Tuttavia, da parte di alcune amministrazioni locali, non sono mancate reazioni critiche. Secondo diversi sindaci, la sentenza rischia di indebolire gli strumenti di prevenzione contro la ludopatia, riducendo l’efficacia delle misure territoriali adottate negli ultimi anni. Chiedono dunque che il legislatore nazionale intervenga per definire nuovi criteri di compatibilità tra la pianificazione del territorio e la distribuzione delle sale da gioco.

Sul piano giuridico, la pronuncia potrebbe avere effetti significativi anche in altre regioni, poiché molte leggi locali hanno mutuato parametri simili a quelli pugliesi. Numerosi operatori hanno infatti presentato ricorsi analoghi dinanzi ad altri tribunali amministrativi, sollecitando un’interpretazione più equilibrata delle distanze minime.

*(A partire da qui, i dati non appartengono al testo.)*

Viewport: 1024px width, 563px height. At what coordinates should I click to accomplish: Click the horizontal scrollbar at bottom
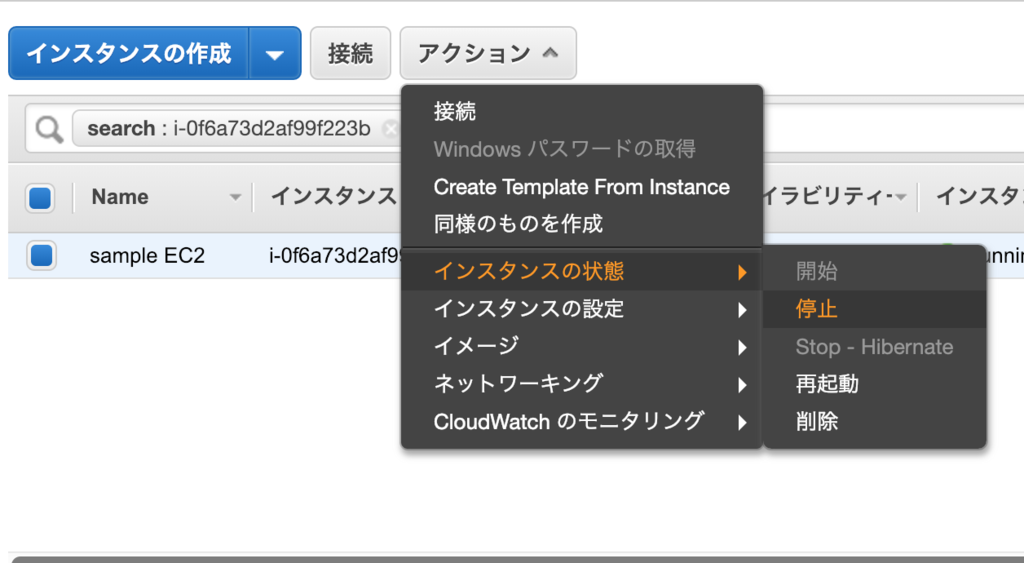pos(518,559)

ADM, dal canto suo, ha ribadito che continuerà a collaborare con gli enti territoriali per promuovere una regolamentazione coerente e sostenibile. L’Agenzia ha ricordato che il contrasto al gioco patologico deve fondarsi su misure preventive basate su dati reali e strumenti digitali di controllo, evitando interventi che favoriscono involontariamente l’espansione del gioco non autorizzato.

La decisione del TAR Puglia si inserisce dunque in una fase cruciale del dibattito nazionale sulla riforma complessiva del sistema dei giochi, in corso di attuazione con il coordinamento del Ministero dell’Economia. Tale riforma prevede l’adozione di criteri unici sulle distanze e sui limiti orari, superando la frammentazione che finora ha caratterizzato l’azione normativa delle regioni.

Con questa sentenza, il tribunale amministrativo apre la strada a una nuova interpretazione del distanziometro: non più come strumento rigido e limitante, ma come meccanismo flessibile di prevenzione, inserito in un quadro statale uniforme e ispirato ai principi di legalità, proporzionalità e tutela effettiva del cittadino.